The fine, agreed to in a stipulated settlement, arose from KPMG’s admissions to allegations brought by the Securities and Exchange Commission in a $50 million settlement reached in June 2019. The SEC had charged KPMG with altering audit information after illegally obtaining inspection results from the Public Company Accounting Oversight Board (PCAOB), in addition to finding KPMG audit professionals had been cheating and sharing answers on internal training exams.
Many of the audit professionals involved in the exam cheating are or were based in California, the CBA noted. David Britt and Brian Sweet, two of the individuals central to the PCAOB scandal, were licensed by the CBA, and the scheme was executed through PCAOB personnel in California, including Jeffrey Wada.

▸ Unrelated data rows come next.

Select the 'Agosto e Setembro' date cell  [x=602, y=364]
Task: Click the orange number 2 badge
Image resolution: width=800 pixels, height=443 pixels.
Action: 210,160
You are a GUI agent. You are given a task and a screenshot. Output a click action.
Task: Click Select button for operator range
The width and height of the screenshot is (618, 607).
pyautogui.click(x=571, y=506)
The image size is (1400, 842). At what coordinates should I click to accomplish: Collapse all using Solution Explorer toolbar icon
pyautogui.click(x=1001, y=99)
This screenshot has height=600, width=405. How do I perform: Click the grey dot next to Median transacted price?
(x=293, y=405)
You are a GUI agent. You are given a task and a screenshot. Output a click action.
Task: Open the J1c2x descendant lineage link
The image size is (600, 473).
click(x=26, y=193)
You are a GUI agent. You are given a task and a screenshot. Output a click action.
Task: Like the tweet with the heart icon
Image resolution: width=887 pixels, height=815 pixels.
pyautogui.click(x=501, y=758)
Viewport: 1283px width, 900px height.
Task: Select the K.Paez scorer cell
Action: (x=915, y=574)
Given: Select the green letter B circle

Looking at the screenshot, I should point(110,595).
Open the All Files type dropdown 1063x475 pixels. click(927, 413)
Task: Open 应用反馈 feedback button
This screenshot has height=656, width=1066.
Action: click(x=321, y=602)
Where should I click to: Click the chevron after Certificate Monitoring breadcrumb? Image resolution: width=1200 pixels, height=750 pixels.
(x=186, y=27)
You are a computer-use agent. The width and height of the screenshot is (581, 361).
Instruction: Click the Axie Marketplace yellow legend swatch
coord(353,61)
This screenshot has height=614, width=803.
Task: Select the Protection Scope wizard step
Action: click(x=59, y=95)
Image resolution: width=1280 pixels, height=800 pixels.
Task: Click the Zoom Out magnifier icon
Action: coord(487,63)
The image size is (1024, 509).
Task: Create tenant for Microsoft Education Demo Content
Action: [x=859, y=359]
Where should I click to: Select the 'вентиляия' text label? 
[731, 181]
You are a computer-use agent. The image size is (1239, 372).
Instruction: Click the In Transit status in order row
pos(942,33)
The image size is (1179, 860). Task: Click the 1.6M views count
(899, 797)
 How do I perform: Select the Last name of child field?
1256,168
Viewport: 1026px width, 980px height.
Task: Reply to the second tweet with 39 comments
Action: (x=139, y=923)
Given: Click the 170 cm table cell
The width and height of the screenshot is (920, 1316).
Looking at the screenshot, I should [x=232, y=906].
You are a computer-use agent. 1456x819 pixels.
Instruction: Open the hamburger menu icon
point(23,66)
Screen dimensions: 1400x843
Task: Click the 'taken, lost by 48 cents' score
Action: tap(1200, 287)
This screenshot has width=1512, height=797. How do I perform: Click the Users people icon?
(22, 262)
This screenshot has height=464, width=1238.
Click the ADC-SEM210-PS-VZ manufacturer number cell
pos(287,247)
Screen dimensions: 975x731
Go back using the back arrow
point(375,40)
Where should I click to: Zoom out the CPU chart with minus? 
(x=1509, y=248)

“Integrity is at the core of the accounting profession,” said California Attorney General Xavier Becerra in a press release. “Public company audits are particularly important because they provide oversight of businesses that Americans rely on to invest their hard-earned money in pensions and other retirement funds. When companies like KPMG choose to cheat rather than improve the company’s practices, it undermines the whole system. They will be held accountable.”
In addition to the fine, KPMG was placed on probation for three years, during which time it will continue to be able to serve clients in the state. The firm must submit written reports on its compliance with the CBA’s orders each quarter during the probation period. The audit firm must also develop coursework on the subject of ethics that must be made available to all California CPAs at no cost. All of KPMG’s California-licensed personnel must complete the course in addition to their standard continuing education requirements.
“This term requires KPMG to demonstrate a strong recognition regarding the misconduct, and a commitment to advancing the CBA’s mission of consumer protection by reinforcing the importance of ethics in the accounting profession,” CBA President Nancy Corrigan stated.
“KPMG is a stronger firm today as a result of the concrete actions we have taken to strengthen our culture, governance, and compliance program since 2017,” the firm said in a statement. “Integrity and quality are paramount to everything we do. We look forward to partnering with the state of California on ethics and integrity training for all CPAs in the state.”
In the aftermath of the scandal, two of the individuals involved from KPMG have been sentenced to prison and one, Britt, to home confinement. The next sentencing related to the case—for ex-KPMG Partner Thomas Whittle—is set to be held Dec. 2.